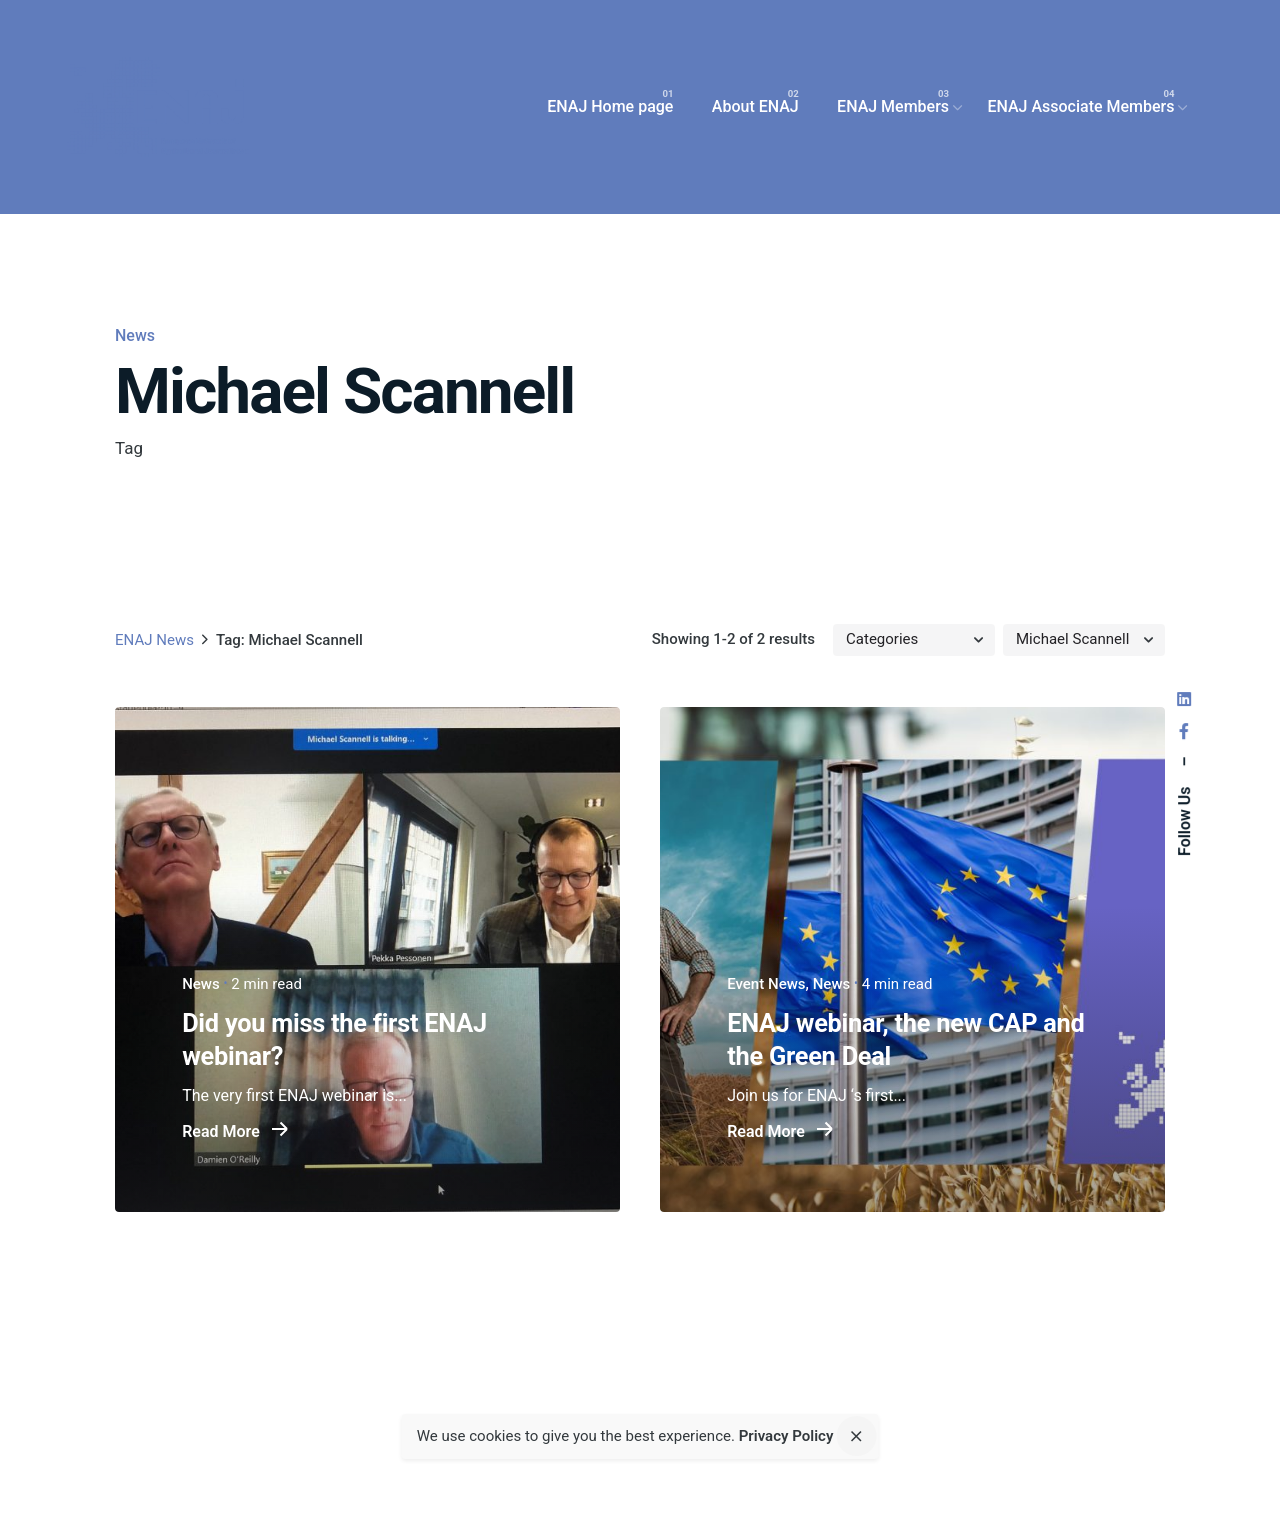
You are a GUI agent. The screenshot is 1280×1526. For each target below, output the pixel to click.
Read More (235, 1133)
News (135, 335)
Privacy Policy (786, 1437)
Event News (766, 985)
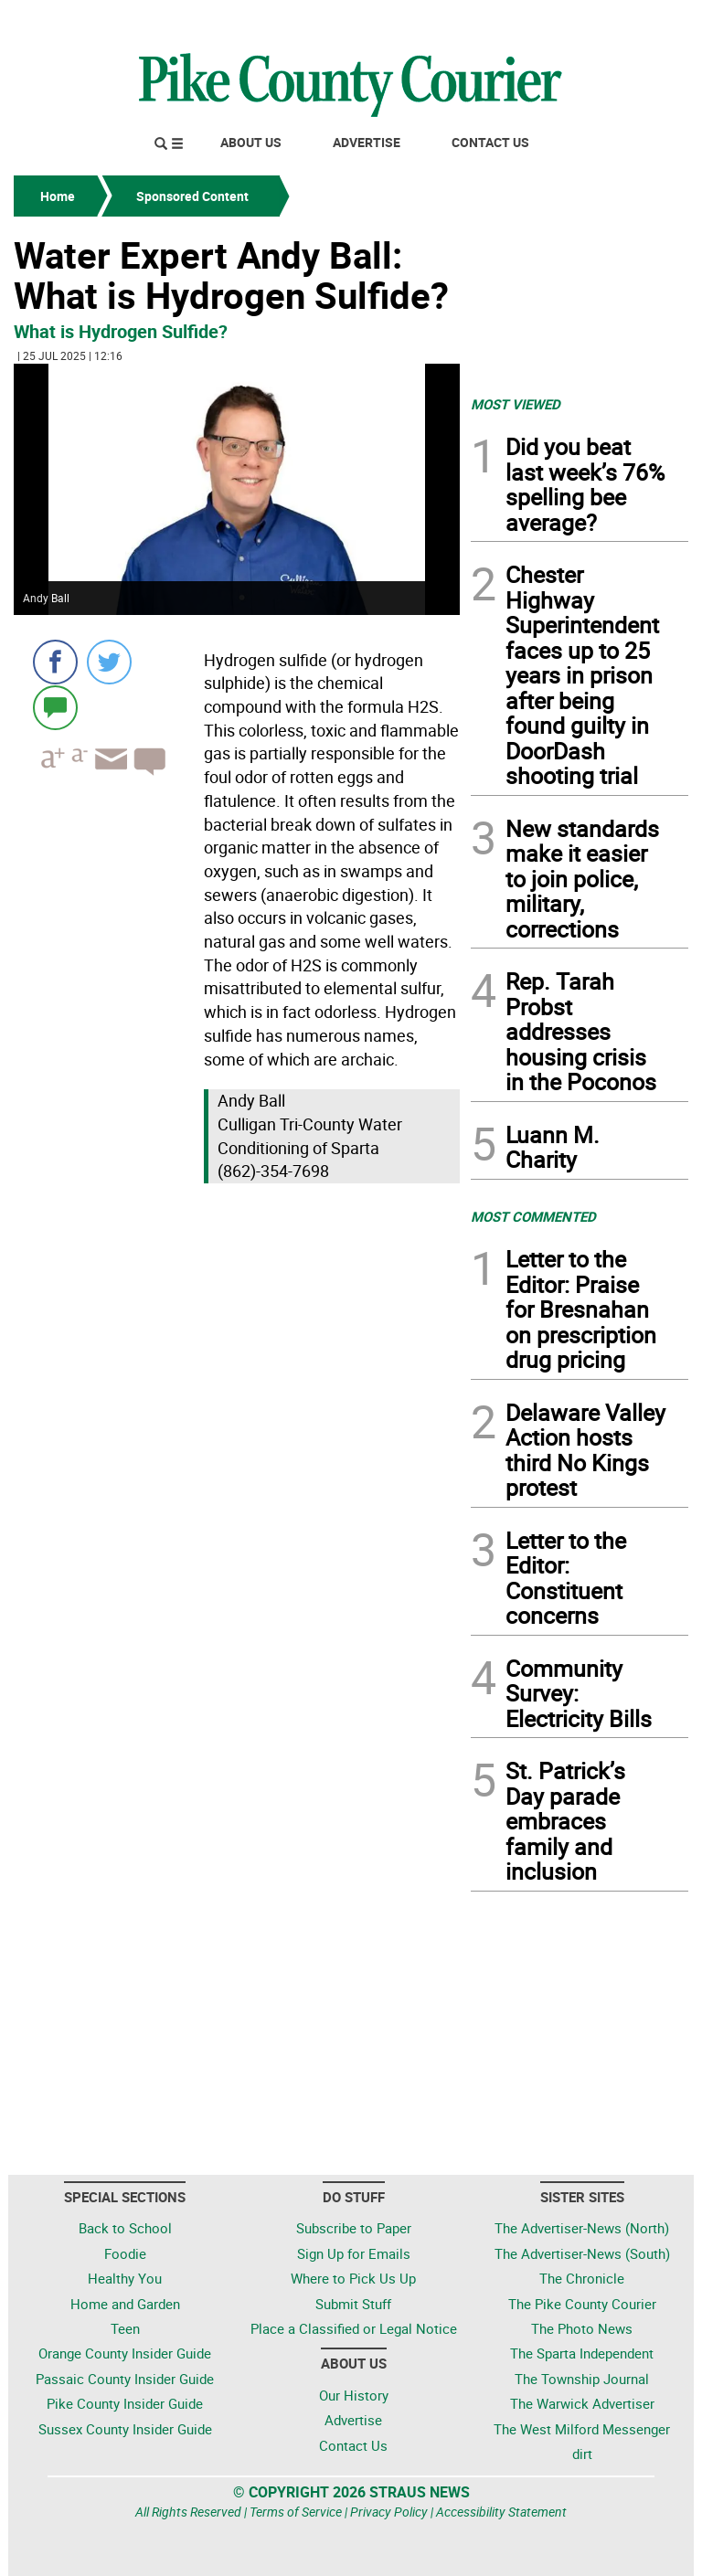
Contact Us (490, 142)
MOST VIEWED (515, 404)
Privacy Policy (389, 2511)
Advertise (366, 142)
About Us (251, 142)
--
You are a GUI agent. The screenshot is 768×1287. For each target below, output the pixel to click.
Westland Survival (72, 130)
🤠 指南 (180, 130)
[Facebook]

* What this task involves:
Revise the listing from the line containing "News (135, 335)" through the line containing "About Us (251, 142)", changing "Privacy Policy" to "Privacy Notice" and keeping everything else the same. Leave the pictures out.

* Solved exercise:
News (135, 335)
Privacy Notice (786, 1437)
Event News (766, 985)
Contact Us (490, 142)
MOST VIEWED (515, 404)
Privacy Notice (389, 2511)
Advertise (366, 142)
About Us (251, 142)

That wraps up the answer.